Recursion is a good idea. We can apply it to recursively generate the relevant distributions.
Let ##N## be the population size, and let ##M## the number of samples taken. We can imagine the samples taken taken in a sequence. Let ##f_M()## be the probability distribution for the number of distinct populations members in the sample after M samples are taken. So ## f_M(k)## is the probability that after ##M## samples are taken that exactly ##k## distinct members of the population are in the sample. Let ##F_M(k)## be the cumulative distribution for ##f##.
Consider computing ##F_{M+1}(k+1)##. In order to have ##k+1## or fewer samples after the ##M+1## sample is taken we must be in one of the following mutually exclusive cases after the ##M##th sample was taken.
1) In the previous ##M## samples there are ##k## or fewer distinct members in the sample.

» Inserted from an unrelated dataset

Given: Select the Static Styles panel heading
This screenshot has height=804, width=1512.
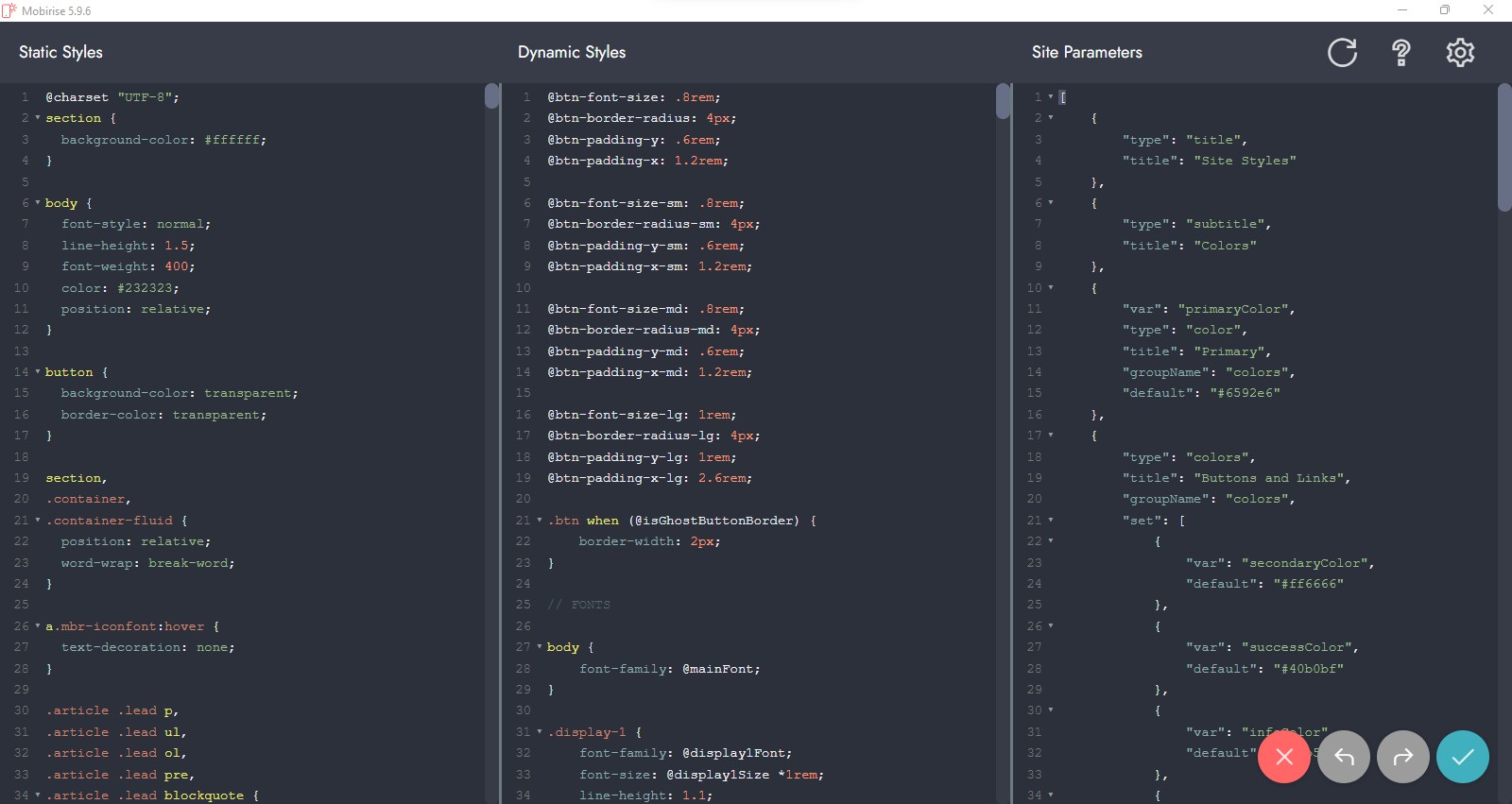Looking at the screenshot, I should click(x=60, y=52).
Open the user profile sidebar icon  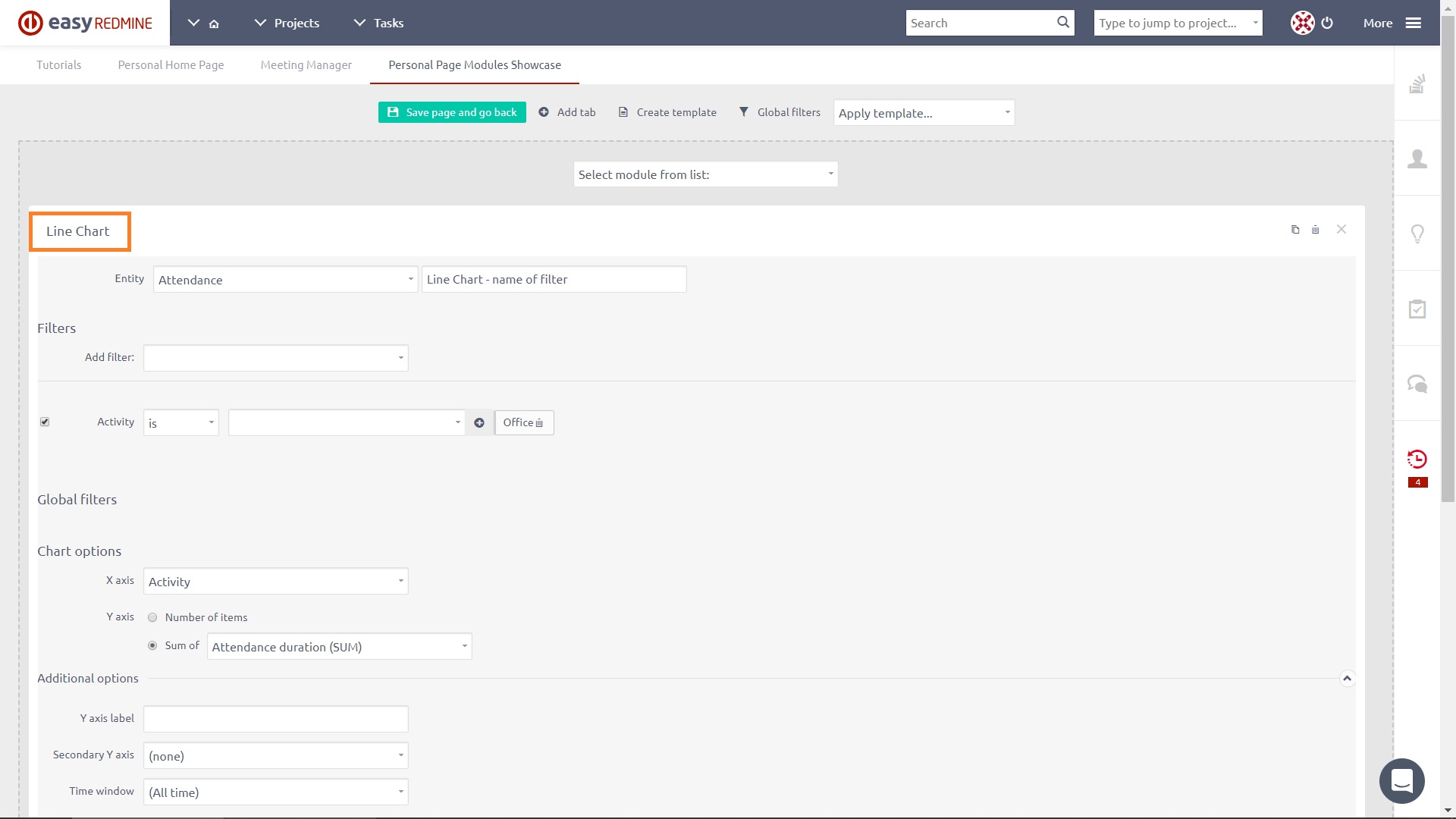[1417, 158]
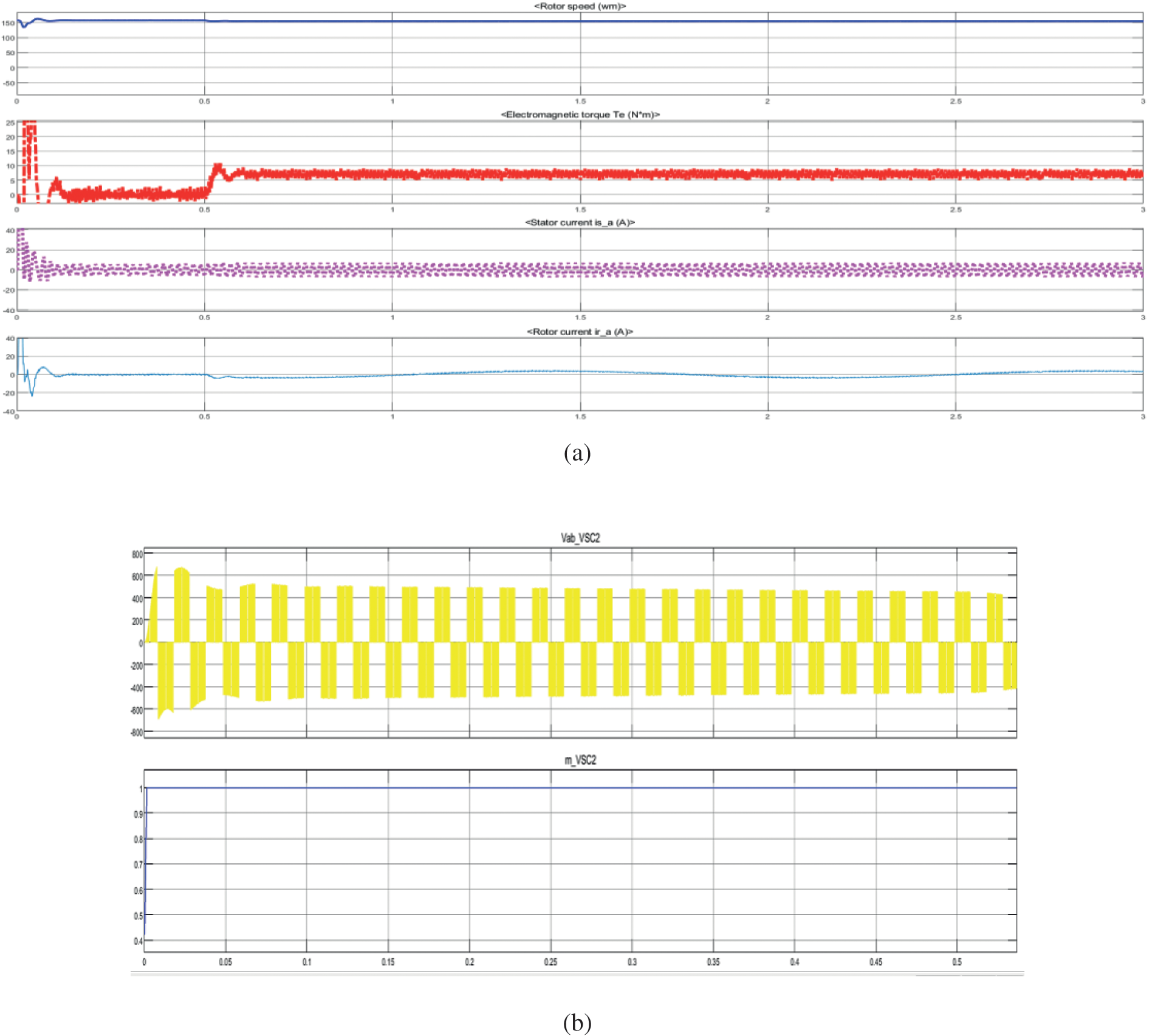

2) In the previous ##M## samples there are exactly ##k+1## distinct members in the sample
So we have the recursion relation
##F_{M+1}(k+1) = F_M(k) + (f_M(k+1))(\frac{k+1}{N})\ \ ## [eq. 1]

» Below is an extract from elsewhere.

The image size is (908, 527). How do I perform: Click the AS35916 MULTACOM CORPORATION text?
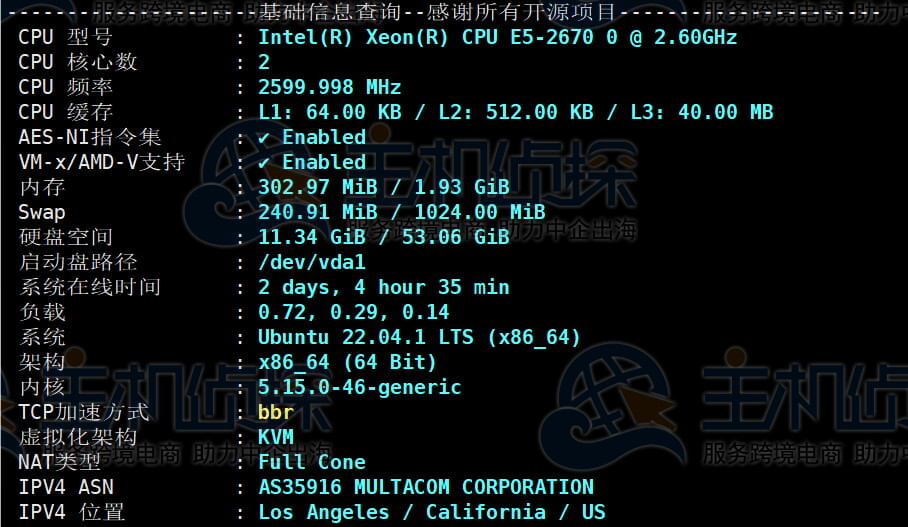425,487
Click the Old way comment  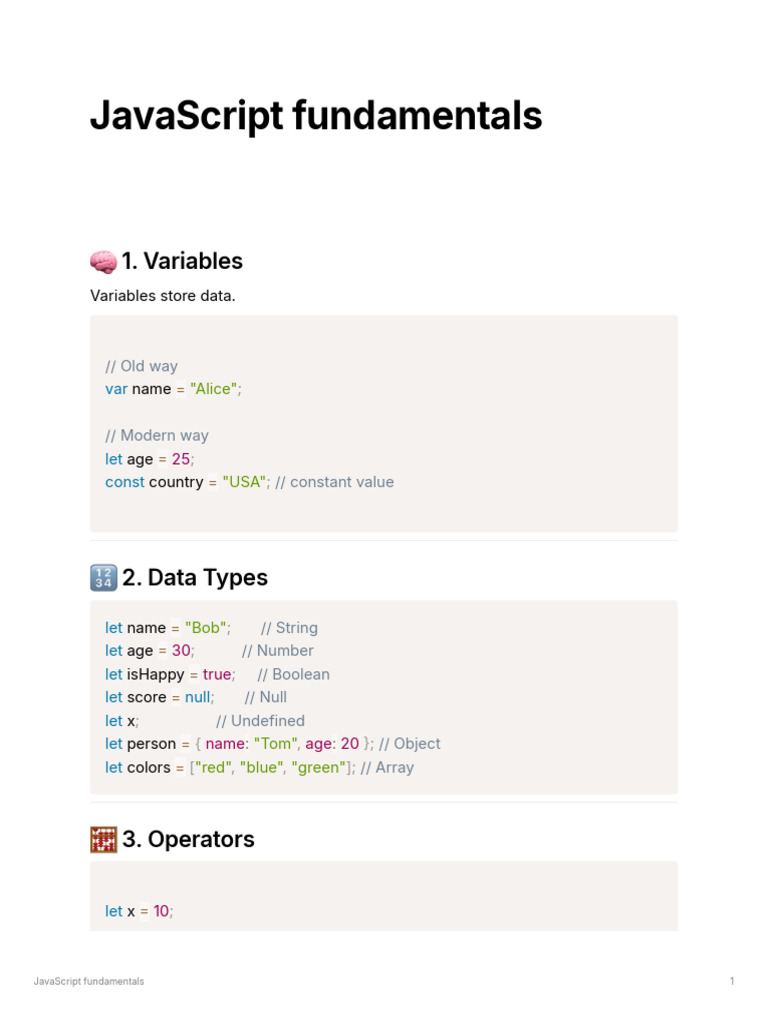[141, 366]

which is based on computing the probability of transitioning between each of the above cases to the situation of having ##k+1## or fewer distinct members after the ##M+1## sample is taken.We have the initial conditions
##f_1(1) = 1, F_1(1) = 1##
##F(k) =1 ## for ##k \ge M##
##f_M(k) = 0## for ##k > M## or ##k < 1##Examples:
Applying eq. 1 with ##M = 1## we have:
##F_2(1) = F_1(0) + f_1(1) \frac{1}{N} = 0 + (1)(\frac{1}{N}) = \frac{1}{N}##
##F_2(2) = F_1(1) + f_1(2)\frac{2}{N} = 1 + 0 = 1##
which implies ##f_2(1) = \frac{1}{N},\ f_2(2) = 1 - \frac{1}{N} = \frac{N-1}{N} ##
For ##M = 2## we have:
##F_3(1) = F_2(0) + (f_2(1))(\frac{1}{N}) = 0 + (\frac{1}{N})(\frac{1}{N}) = \frac{1}{N^2}##
##F_3(2) = F_2(1) + (f_2(2))(\frac{2}{N}) = \frac{1}{N} + (\frac{N-1}{N})(\frac{2}{N}) = \frac{3N-2}{N^2}##
##F_3(3) = F_2(2) + f_2(3)(\frac{3}{N}) = 1 + (0)(\frac{3}{N}) = 1 ##
which implies
##f_3(1) = \frac{1}{N^2}##
## f_3(2) = \frac{3N-2}{N^2} - \frac{1}{N^2} = \frac{2N-2}{N^2}##
## f_3(3) = 1 - \frac{3N-2}{N^2} = \frac{N^2 - 3N + 2}{N^2}##
I don't know if pursuing the symbolic algebra implied by the recursion works out in a nice way. At least the recursion implies a numerical algorithm for generating ##F_M##.